Dealing with Panic Attacks

Suffering from Panic Attacks can be scary and life altering, depending on the severity of your attacks. The causes of panic attacks are unknown, but it is believed that genetics plays a role, and more women suffer panic attacks than men.

A panic attack is a sudden feeling of intense fear or apprehension and it comes on suddenly, usually with no warning. People have mistaken panic attacks for heart attacks before, as the symptoms can be similar. To be diagnosed with a panic attack disorder, you would have to have four of the following symptoms: Becoming dizzy or feeling faint, having chest pain or discomfort in the chest area, irrational fear of dying, fear of impending doom when the situation doesn’t warrant it, sweating and/or chills, fast or racing heartbeat, numbness or tingling in extremities (fingers, toes, face), feeling nauseous , getting ‘the shakes’ or uncontrollable trembling and some people report a feeling like they are choking.

People with panic attack disorder often always are in fear of having a panic attack and they can become reclusive, afraid to go out and suffer and attack, since they come on suddenly with no warning.

If you suffer from Panic Attacks, how can you learn to deal with them? Some medications, including antidepressants have shown to help. Sometimes medication along with behavioral therapy has shown to have a positive outcome. Using therapy and medication, your symptoms should start to abate after several weeks. If they do not, always talk to your doctor so dosages can be adjusted or medication changed if the need arises.
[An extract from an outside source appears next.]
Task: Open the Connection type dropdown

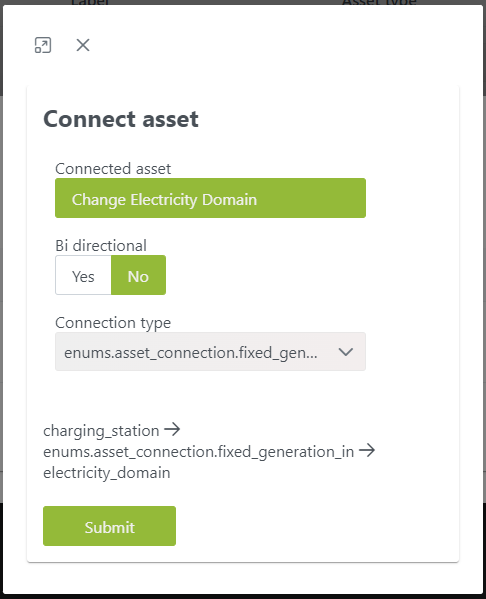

Behavioral therapy teaches you to understand and sometimes control stressors in your life and how you can learn to not distort normal everyday stressors. You may be taught relaxation techniques which can help replace panic thoughts, and reduce your feelings of helplessness.

Other things that have shown to have promise in reducing the severity of panic attacks is regular exercise coupled with ample amounts of sleep. Eating healthily and avoiding caffeine have also helped in lessening attacks.

Panic disorders are complicated and can be difficult to treat. Treatment is usually long term. Some people may never be ‘cured’, but over time, they do get better using medications and behavioral therapy.

Panic disorders can be debilitating, so if you suffer from them, seek help from your doctor. Many who suffer become unemployed, adopt a drinking or drug problem and can lead to agoraphobia which is when the fear of having an attack, keeps them from going out and doing things – they tried to avoid any situation where they may have an attack.

Understanding panic attacks is the first step in learning to deal with them, and realizing there is help.